Foreign relations do not normally fall within the jurisdiction of a local leader, but Taipei Mayor Ko Wen-je (柯文哲) was plagued with questions on the China problem even while he was still on the campaign trail. Asked to accept the so-called “1992 consensus,” he shot back with a curt: “First tell me what the 1992 consensus is.”
Newspapers say that his basic stance on China is one of “mutual understanding, mutual respect and mutual exchanges,” and that “China is a foreign nation, and as a foreign country it should receive all of these, like any other foreign country does.”
However, there are problems with this outlook.
First, is it necessary to “understand” China more than it already is? The Chinese Communist Party governs 1.3 billion people and the world has conducted, or has access to, broad and penetrating research on every aspect of China: its history, culture, society, politics, foreign relations,
economics, education, military and ethnic makeup. Bookshelves around the world creak under the weight of periodicals and publications on China. It would be difficult to seek to know more about the place than has already been scrutinized and written upon.
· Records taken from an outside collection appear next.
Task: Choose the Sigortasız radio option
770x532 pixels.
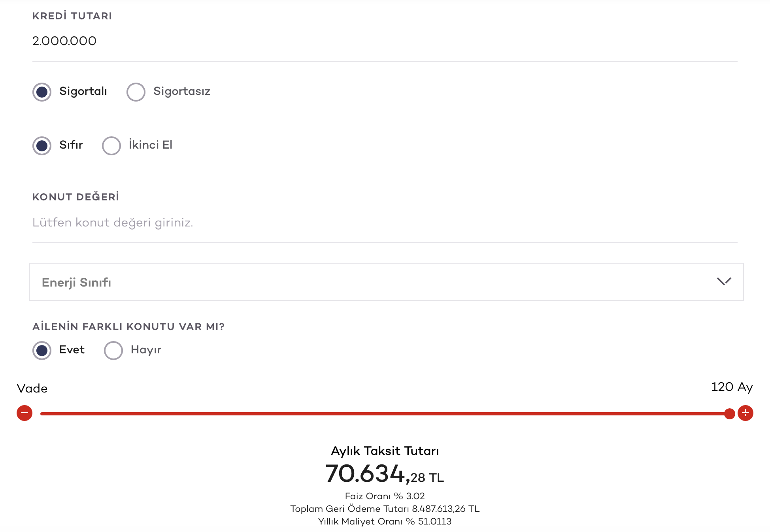Action: tap(136, 92)
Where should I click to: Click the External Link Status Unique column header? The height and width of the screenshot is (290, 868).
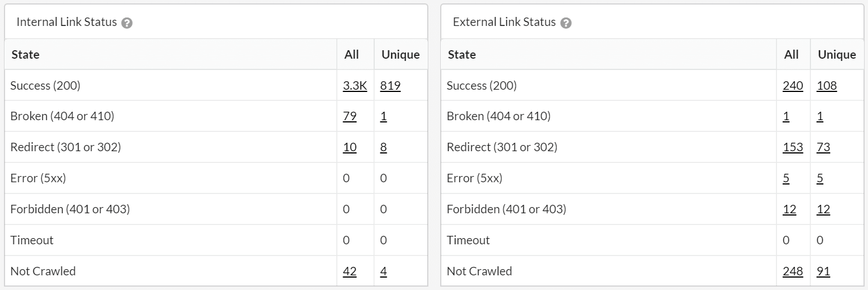837,55
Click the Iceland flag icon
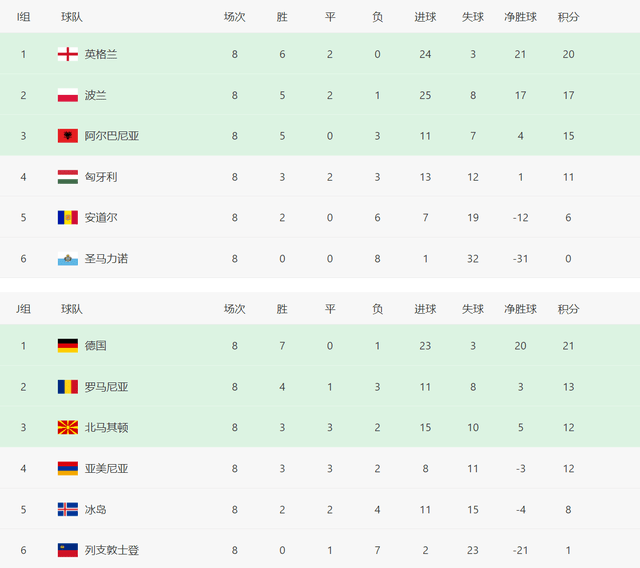This screenshot has width=640, height=568. [68, 509]
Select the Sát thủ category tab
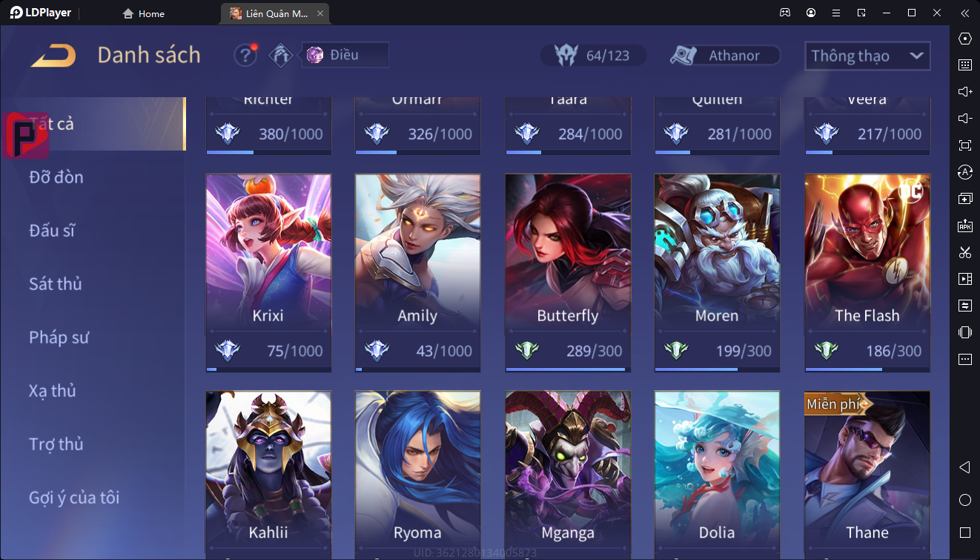Screen dimensions: 980x560 tap(56, 284)
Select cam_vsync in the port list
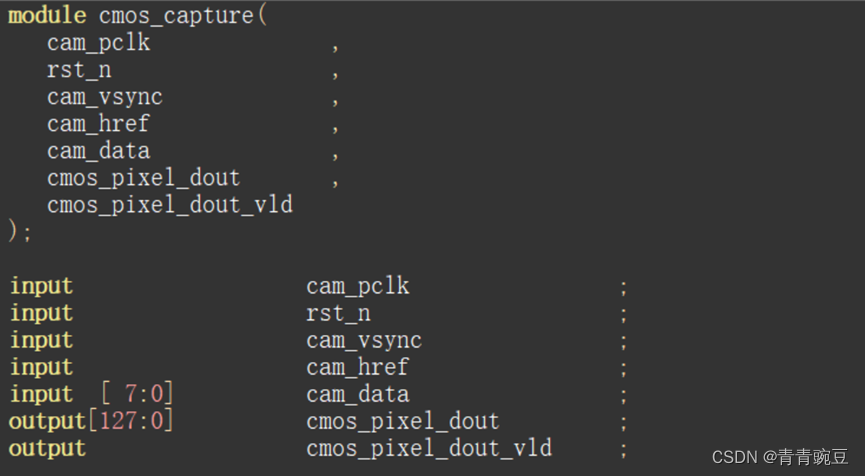 (x=104, y=97)
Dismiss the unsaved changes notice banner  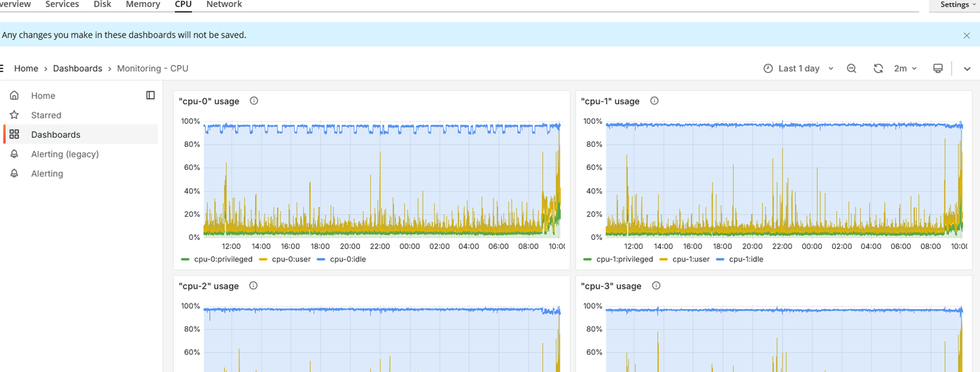[967, 35]
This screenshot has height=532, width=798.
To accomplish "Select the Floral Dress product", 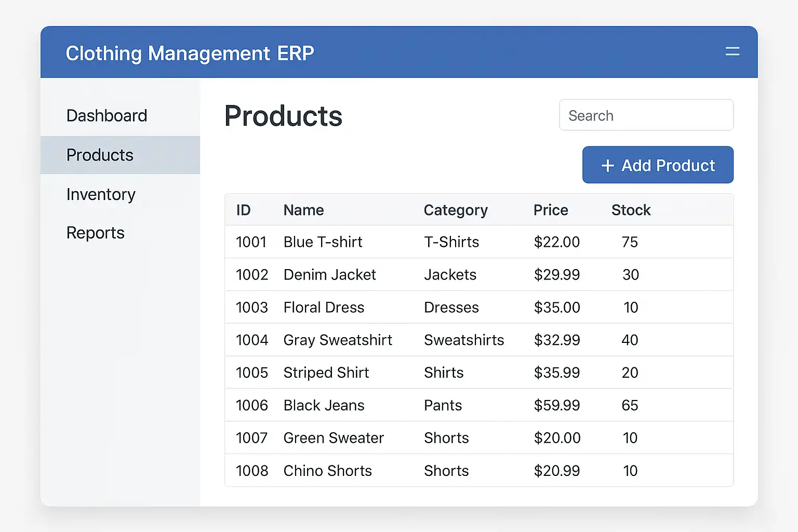I will pos(324,308).
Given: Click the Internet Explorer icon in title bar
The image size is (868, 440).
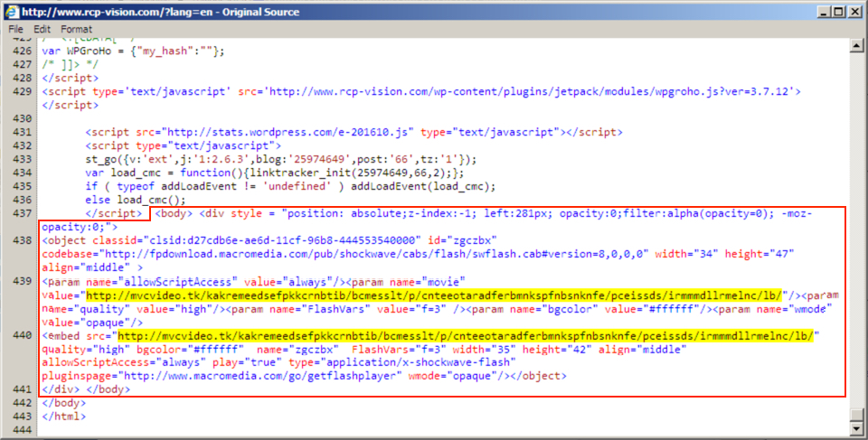Looking at the screenshot, I should pyautogui.click(x=11, y=12).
China is open about its intentions to annex Taiwan and has permeated the nation, gaining a firm grip on classified information. How much room is there for the two nations to understand more about each other?
Second, whenever it has the opportunity, Beijing obstructs, suppresses and embarrasses Taipei. Taiwan is the world’s orphan, the “other woman.” How can talk of “mutual respect” even begin?
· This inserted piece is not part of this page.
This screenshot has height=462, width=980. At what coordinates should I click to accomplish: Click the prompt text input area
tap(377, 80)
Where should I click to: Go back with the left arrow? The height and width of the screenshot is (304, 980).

Third, there is the issue of “mutual exchanges.” Millions of people move back and forth between the two nations every year. Chinese officials of all ranks, seniority and importance come to Taiwan on “inspection tours” as if they were central government officials touring regions under their jurisdiction. Back and forth they go, while Taiwanese officials fete them, keeping them informed of conditions, making reports and openly speaking of “unification” when talking to the media.
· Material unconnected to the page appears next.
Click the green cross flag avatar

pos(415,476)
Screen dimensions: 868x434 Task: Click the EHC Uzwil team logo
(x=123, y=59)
When the pandas were shipped to Taiwan, the Republic of China (ROC) flags were taken down from the sides of the roads and tucked away out of sight, as if the two animals would be angered by the sight of the national flags.
Hundreds of Chinese students, all decked out in communist uniforms, strutted the stage of the National Theater, performing their own national dance, but when Taiwanese visit China, they just keep their heads down, afraid to poke them out from the shell into which they have retreated.
Heaven forbid the words “nation,” “president,” “democracy,” “freedom” or “human rights” be uttered — and that is not even to consider broaching the subject of the national anthem and flag. The most senior Taiwanese leaders sing the Chinese national anthem, pandering to authorities there.
Fourth, how can China be treated as if it is just another foreign nation when it has 2,000 missiles aimed at Taiwan from the other side of the Taiwan Strait and it has promulgated its “anti-secession” law as a form of intimidation. The pity is that Taiwan is just too weak to do anything about it.
Otherwise, the nation would be within its rights according to international law to destroy those missiles as part of a legitimate defense.
China is a foreign nation that is manifestly hostile toward Taiwan, so of course it does not deserve to receive the same treatment as other nations.
Ko has only just stepped into his post. He has a lot of things to deal with. He has no need to get embroiled in the bottomless mire that is the China problem. It would be far better for him to act as a detached observer, watching from afar.
Peng Ming-min was an adviser to former president Chen Shui-bian.